• **Written instruction**:
Echo the lines from the line with "You are a GUI" to the line with "(x=455, y=99)", leaving the pictures out of your answer.

-=-=-=-=-

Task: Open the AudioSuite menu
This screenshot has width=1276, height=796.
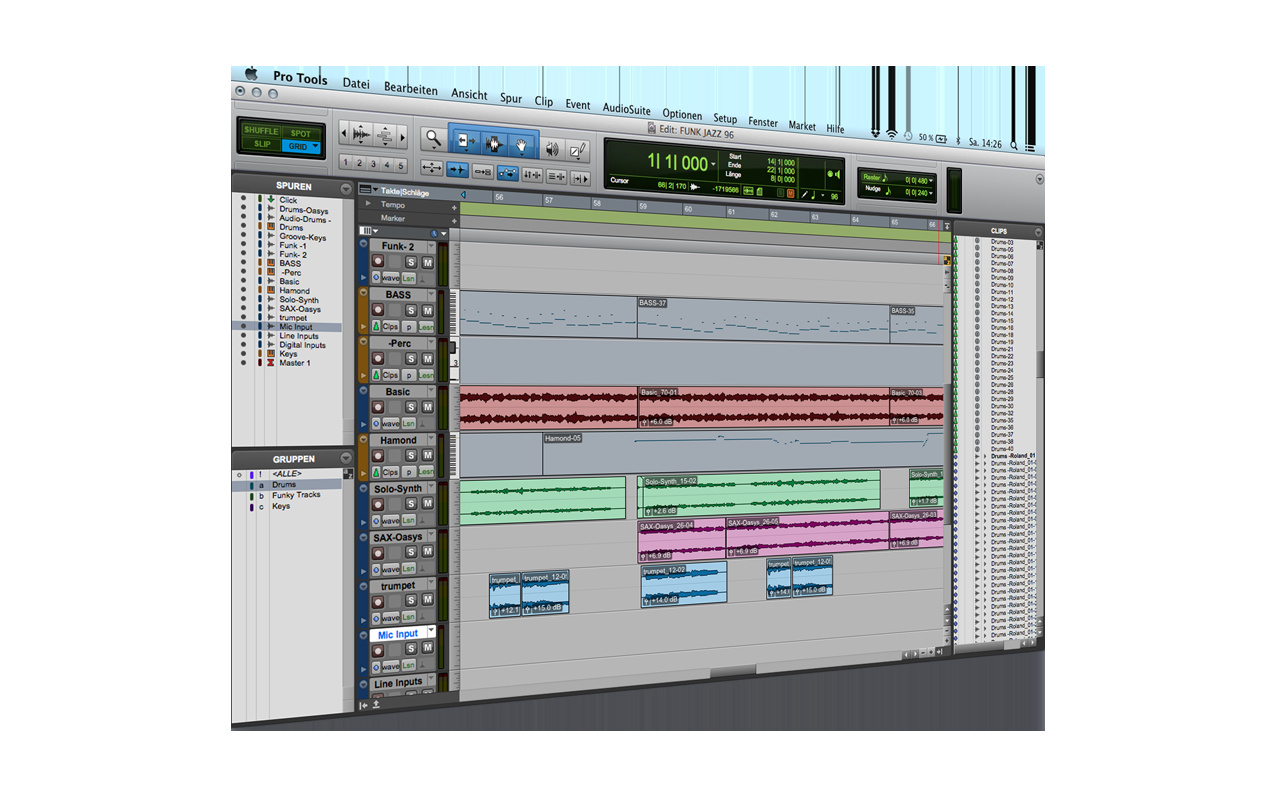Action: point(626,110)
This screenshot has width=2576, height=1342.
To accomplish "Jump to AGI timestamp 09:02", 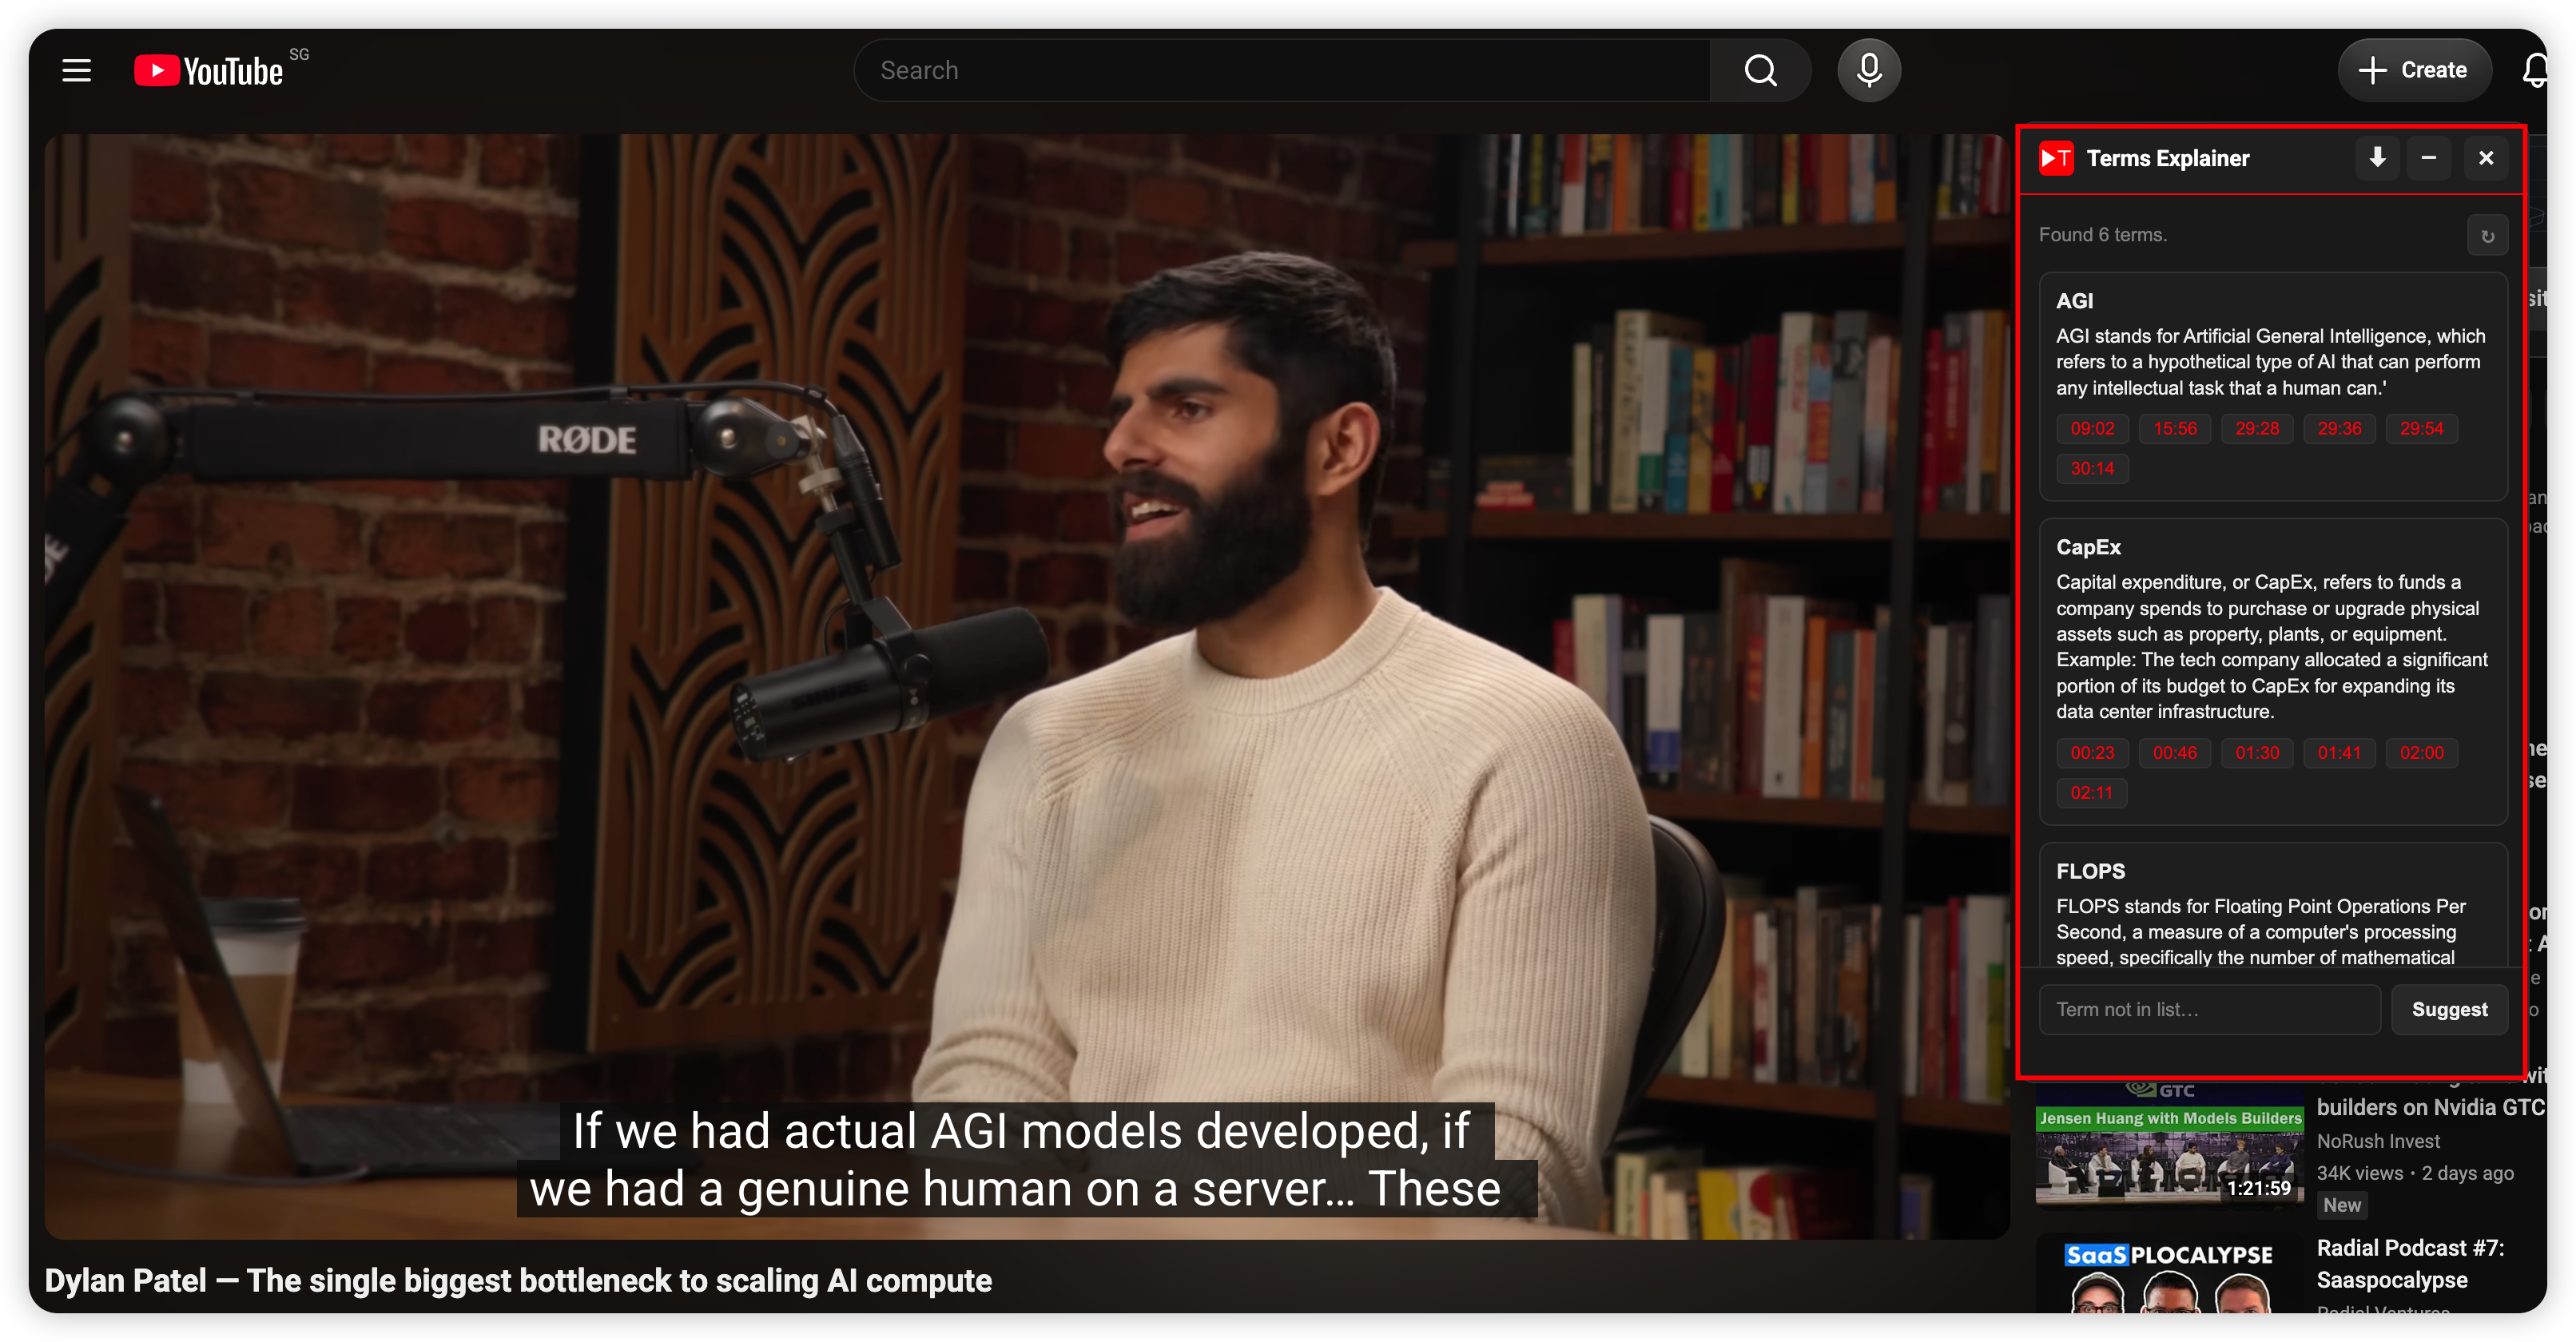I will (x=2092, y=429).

-=-=-=-=-

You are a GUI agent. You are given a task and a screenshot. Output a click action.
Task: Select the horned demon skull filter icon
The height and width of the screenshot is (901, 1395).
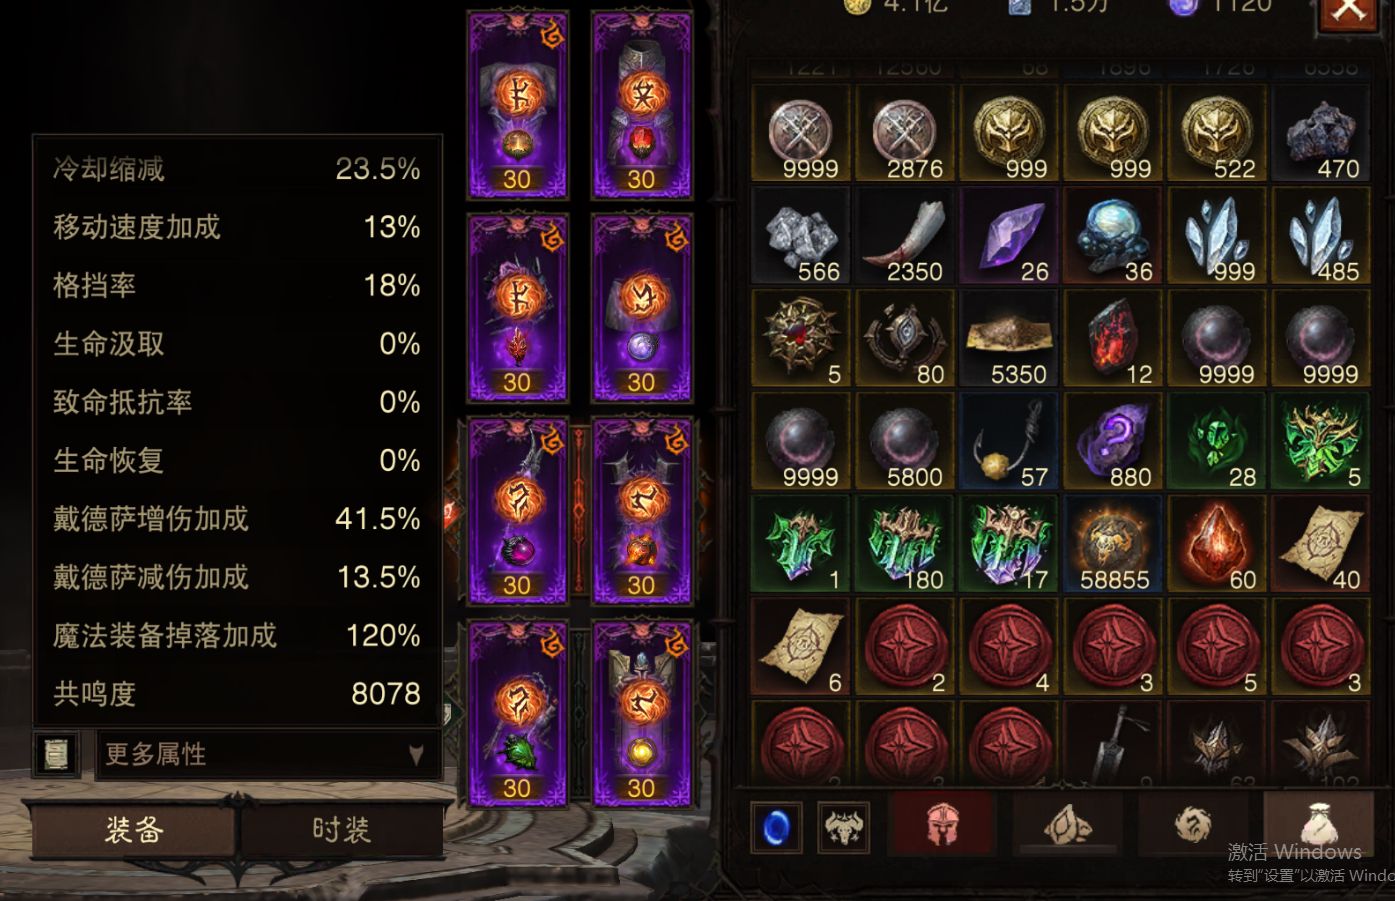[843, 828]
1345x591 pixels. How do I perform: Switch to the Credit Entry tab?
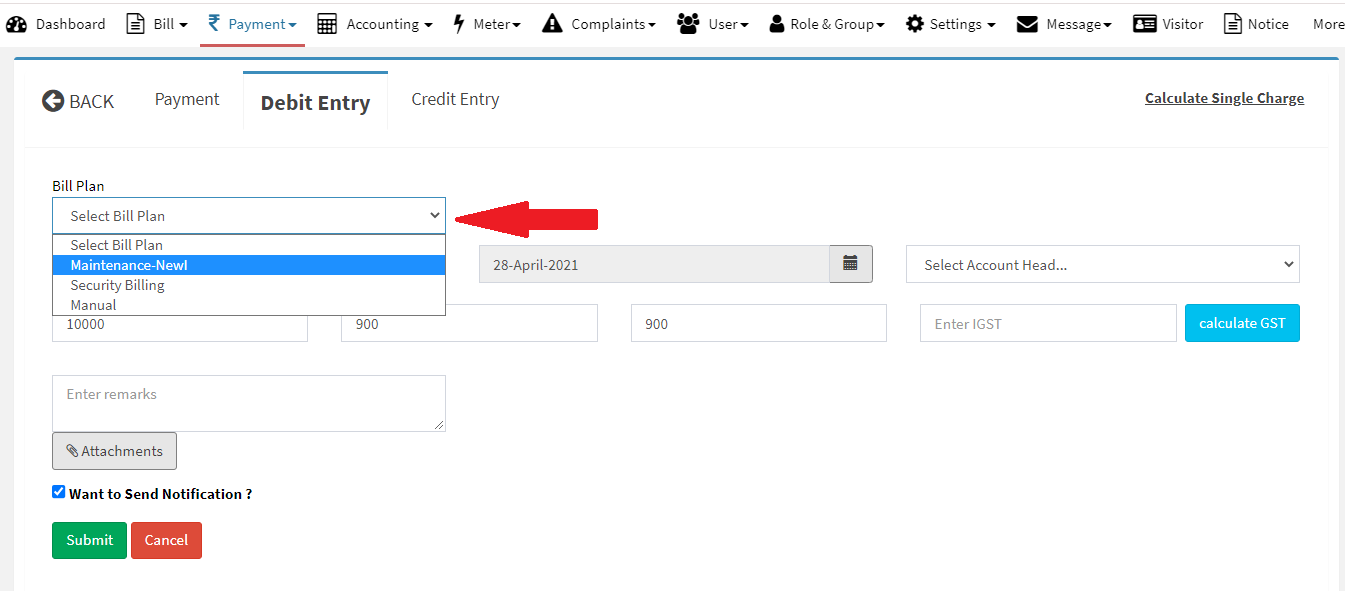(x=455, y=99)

-=-=-=-=-

• **Written response**:
You are a GUI agent. You are given a task and a screenshot. Output a click action.
Task: Select the horned demon skull filter icon
The height and width of the screenshot is (901, 1395).
[843, 828]
1345x591 pixels. How do I perform: Switch to the Credit Entry tab?
(x=455, y=99)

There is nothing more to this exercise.